*** Teks yang Diberikan

Reporter: Shintia Rahma Islamiati | Editor: Tri Sulistiowati
KONTAN.CO.ID – JAKARTA. Penundaan pemberlakuan tarif resiprokal Amerika Serikat (AS) terhadap sejumlah negara, termasuk Indonesia, akan segera berakhir pada 9 Juli 2025.
Jika tidak tercapai kesepakatan dagang bilateral hingga batas waktu tersebut, maka Negeri Paman Sam berpeluang kembali mengenakan tarif impor terhadap produk asal Indonesia mulai 1 Agustus 2025.
Ekonom Universitas Paramadina, Wijayanto Samirin, mengatakan besaran tarif yang mungkin dikenakan kepada Indonesia masih belum pasti. Namun, ia berharap tarif tersebut berada pada kisaran yang relatif kompetitif.
“Tentunya kita berharap berada di level Vietnam (20%) atau lebih baik. Kalau dengar update Menko Airlangga, tim kita berupaya melakukan berbagai strategi untuk mendapatkan deal terbaik, termasuk memperbanyak impor dari AS,” ujar Wijayanto kepada Kontan, Senin (7/7).

******
*** Isi Data

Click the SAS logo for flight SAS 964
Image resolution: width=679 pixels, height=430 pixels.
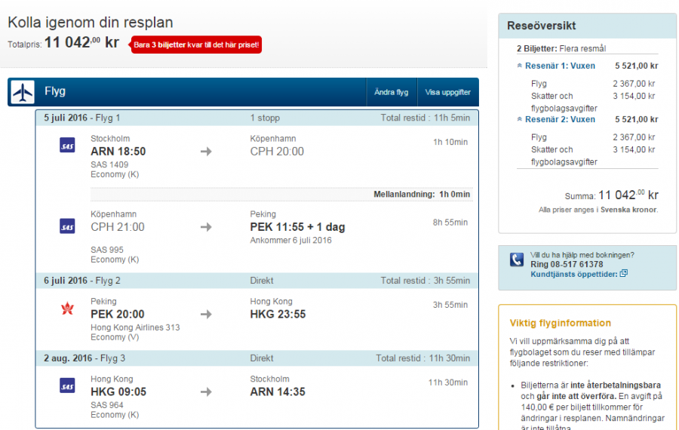[67, 385]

******

• Daftar Tugas
1. Kembalikan bagian artikel tentang tarif AS yang dibuka dengan kata-kata "Reporter: Shintia Rahma" dan ditutup dengan "9 Juli 2025.".
2. Menurut artikel tentang tarif AS, kapan penundaan pemberlakuan tarif resiprokal AS akan berakhir?
3. Teruskan artikel tentang tarif AS mulai setelah kalimat terakhirnya.
Baris-baris data tidak memiliki hubungan apa pun dengan artikel tentang tarif AS.

• Jawaban yang Diharapkan
1.
Reporter: Shintia Rahma Islamiati | Editor: Tri Sulistiowati
KONTAN.CO.ID – JAKARTA. Penundaan pemberlakuan tarif resiprokal Amerika Serikat (AS) terhadap sejumlah negara, termasuk Indonesia, akan segera berakhir pada 9 Juli 2025.

2. Pada 9 Juli 2025.

3.
Baca Juga: Bank Mandiri Optimistis Penyaluran Kredit Sesuai Target Hingga Akhir Tahun 2025
Situasi semakin kompleks setelah mantan Presiden AS Donald Trump kembali melempar ancaman akan menambahkan tarif sebesar 10% terhadap negara-negara anggota BRICS. Indonesia, yang kini resmi bergabung dalam kelompok tersebut, berpotensi ikut terdampak.
“Seringkali Trump melempar ancaman yang belum tentu ia realisasikan. Kita berharap tarif tambahan 10% akhirnya tidak diterapkan. Namun jika diterapkan, ini adalah risiko yang harus kita ambil karena sebagai negara, Indonesia berani mengambil sikap,” ujarnya.
Wijayanto menilai, potensi kolaborasi antarnegara BRICS sangat besar, terutama dalam memperkuat perdagangan, mendorong investasi, dan mengurangi ketergantungan terhadap dolar AS melalui pemanfaatan mata uang lokal.
Mengenai dampak dari pemberlakuan kembali tarif resiprokal terhadap perdagangan Indonesia-AS, Wijayanto menyebut hal itu sangat bergantung pada tingkat tarif yang dikenakan.
“Jika tarif yang dikenakan kepada Indonesia lebih besar dibanding negara kompetitor, maka akan ada penurunan ekspor kita ke AS. Tapi kalau sebaliknya, dampaknya bisa lebih ringan,” jelasnya.
Untuk mengantisipasi risiko ini, ia menekankan pentingnya perbaikan daya saing ekonomi nasional serta diversifikasi mitra dagang dan investasi.
“Yang terpenting, apa pun kesepakatannya, kita harus kerja keras untuk memperbaiki daya saing ekonomi. Perluas kerjasama dagang dan investasi dengan negara lain, baik itu melalui jalur pemerintah, BUMN seperti Danantara, maupun swasta,” pungkas Wijayanto.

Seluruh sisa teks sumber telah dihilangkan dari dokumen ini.